***** Data for this task

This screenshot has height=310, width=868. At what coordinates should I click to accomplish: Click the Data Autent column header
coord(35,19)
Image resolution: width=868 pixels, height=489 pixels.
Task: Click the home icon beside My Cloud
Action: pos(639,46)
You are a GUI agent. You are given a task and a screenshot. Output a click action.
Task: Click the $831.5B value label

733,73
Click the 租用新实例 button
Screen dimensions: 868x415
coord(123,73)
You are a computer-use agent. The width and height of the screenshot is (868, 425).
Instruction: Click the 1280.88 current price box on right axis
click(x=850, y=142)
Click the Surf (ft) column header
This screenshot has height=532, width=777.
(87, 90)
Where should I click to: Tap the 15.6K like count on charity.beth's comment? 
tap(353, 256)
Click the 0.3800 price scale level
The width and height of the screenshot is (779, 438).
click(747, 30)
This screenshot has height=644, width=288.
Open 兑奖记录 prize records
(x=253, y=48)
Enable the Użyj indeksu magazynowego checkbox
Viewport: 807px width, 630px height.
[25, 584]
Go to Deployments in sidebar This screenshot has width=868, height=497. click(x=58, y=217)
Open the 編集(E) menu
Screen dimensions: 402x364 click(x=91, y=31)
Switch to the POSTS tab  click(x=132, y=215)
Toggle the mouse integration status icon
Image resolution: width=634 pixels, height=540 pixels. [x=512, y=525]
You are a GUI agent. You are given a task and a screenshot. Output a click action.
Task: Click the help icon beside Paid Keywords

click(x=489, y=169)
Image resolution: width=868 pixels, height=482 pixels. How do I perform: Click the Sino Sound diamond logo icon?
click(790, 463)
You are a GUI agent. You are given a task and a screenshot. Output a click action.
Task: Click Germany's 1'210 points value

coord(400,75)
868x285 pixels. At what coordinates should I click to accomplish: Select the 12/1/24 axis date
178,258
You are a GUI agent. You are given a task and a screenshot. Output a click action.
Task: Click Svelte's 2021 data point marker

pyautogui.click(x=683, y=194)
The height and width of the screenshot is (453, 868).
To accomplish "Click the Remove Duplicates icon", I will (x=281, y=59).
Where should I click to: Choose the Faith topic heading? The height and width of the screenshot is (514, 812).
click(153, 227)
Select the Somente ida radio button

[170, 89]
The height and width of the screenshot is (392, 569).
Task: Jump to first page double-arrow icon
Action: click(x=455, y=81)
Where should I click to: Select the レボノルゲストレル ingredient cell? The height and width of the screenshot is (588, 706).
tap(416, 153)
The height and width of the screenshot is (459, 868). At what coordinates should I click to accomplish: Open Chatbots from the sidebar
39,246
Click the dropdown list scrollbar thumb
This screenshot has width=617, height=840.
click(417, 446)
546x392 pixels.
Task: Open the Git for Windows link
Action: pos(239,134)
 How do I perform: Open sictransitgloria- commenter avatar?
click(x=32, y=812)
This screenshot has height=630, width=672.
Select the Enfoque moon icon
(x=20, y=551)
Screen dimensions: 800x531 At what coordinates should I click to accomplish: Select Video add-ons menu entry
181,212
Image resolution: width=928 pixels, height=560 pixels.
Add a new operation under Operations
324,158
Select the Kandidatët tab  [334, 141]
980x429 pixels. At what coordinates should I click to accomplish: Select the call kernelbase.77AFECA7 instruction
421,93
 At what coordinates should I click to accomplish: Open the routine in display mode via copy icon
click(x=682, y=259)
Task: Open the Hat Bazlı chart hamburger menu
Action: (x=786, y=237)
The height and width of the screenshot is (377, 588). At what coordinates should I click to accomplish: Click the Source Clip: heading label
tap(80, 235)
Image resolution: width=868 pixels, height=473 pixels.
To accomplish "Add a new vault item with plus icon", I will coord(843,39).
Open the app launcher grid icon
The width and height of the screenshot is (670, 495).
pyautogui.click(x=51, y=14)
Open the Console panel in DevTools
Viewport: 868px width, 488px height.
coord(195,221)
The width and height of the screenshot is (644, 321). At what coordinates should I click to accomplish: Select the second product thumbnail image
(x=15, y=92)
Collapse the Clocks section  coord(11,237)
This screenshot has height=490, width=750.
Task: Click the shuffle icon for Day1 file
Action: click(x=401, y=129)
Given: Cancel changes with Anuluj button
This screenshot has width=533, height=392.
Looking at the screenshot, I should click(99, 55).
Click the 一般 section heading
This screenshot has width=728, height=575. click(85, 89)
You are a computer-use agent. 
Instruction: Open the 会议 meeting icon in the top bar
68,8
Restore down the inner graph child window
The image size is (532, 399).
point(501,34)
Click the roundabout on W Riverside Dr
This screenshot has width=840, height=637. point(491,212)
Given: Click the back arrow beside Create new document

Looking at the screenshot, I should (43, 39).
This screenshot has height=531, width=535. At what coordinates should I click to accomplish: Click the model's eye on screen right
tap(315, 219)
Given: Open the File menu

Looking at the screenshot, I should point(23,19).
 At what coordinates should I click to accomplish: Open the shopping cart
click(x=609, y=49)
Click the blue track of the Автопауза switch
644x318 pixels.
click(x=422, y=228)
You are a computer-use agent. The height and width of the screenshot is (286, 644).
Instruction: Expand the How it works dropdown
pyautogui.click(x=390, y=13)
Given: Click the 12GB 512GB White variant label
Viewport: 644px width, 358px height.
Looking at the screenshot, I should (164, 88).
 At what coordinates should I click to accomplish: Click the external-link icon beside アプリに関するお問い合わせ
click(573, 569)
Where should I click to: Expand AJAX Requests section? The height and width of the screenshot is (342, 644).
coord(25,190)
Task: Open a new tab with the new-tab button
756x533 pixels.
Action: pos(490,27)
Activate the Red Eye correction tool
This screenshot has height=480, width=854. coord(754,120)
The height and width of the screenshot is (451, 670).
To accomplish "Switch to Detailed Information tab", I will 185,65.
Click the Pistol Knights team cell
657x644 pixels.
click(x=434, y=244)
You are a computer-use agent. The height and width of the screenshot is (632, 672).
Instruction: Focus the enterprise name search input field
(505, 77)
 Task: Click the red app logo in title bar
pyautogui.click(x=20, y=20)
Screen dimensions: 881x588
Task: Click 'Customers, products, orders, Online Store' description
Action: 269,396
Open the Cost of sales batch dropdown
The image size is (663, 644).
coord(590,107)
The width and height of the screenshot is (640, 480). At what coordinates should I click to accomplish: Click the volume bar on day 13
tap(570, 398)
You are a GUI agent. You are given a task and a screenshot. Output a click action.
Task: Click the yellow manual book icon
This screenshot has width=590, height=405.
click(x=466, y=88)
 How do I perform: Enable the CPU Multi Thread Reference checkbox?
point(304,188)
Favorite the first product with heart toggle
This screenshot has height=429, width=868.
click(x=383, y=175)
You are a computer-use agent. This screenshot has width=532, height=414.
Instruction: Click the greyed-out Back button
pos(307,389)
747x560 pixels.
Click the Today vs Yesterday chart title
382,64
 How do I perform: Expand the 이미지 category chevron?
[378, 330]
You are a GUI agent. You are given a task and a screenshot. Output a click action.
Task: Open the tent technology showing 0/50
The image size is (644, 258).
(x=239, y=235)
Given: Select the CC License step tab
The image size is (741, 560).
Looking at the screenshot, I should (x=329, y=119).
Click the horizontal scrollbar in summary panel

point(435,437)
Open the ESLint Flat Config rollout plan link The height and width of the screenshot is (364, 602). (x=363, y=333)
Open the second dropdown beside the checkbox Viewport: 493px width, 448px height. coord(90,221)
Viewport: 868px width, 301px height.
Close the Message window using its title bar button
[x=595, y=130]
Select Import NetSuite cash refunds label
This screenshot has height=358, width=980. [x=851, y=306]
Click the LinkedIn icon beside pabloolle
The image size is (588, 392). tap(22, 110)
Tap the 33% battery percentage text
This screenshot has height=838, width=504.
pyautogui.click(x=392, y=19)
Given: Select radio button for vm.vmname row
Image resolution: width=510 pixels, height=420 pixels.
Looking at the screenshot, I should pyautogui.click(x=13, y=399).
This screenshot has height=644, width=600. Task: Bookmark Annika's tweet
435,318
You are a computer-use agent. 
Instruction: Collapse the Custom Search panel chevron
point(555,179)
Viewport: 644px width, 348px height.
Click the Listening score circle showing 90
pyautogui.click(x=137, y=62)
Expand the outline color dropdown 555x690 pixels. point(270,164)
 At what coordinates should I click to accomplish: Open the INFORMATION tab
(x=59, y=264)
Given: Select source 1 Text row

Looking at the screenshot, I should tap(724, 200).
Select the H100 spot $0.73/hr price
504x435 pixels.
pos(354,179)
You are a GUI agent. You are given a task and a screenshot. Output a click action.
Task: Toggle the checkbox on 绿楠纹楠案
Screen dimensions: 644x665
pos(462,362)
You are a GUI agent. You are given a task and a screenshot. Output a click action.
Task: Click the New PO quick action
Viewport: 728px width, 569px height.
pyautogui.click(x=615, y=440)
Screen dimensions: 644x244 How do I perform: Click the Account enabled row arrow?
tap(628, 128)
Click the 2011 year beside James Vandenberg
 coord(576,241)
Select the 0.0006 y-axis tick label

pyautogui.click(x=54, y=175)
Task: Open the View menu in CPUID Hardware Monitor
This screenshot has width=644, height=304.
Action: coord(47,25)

**********

** Instructions for the task **
After reading through the material, report every line that holds "computer".

** Solution for this exercise **
You are a computer-use agent. The width and height of the screenshot is (868, 425).
You are a computer-use agent. 
You are a computer-use agent. The height and width of the screenshot is (286, 644).
You are a computer-use agent. The height and width of the screenshot is (632, 672).
You are a computer-use agent. This screenshot has width=532, height=414.
You are a computer-use agent. 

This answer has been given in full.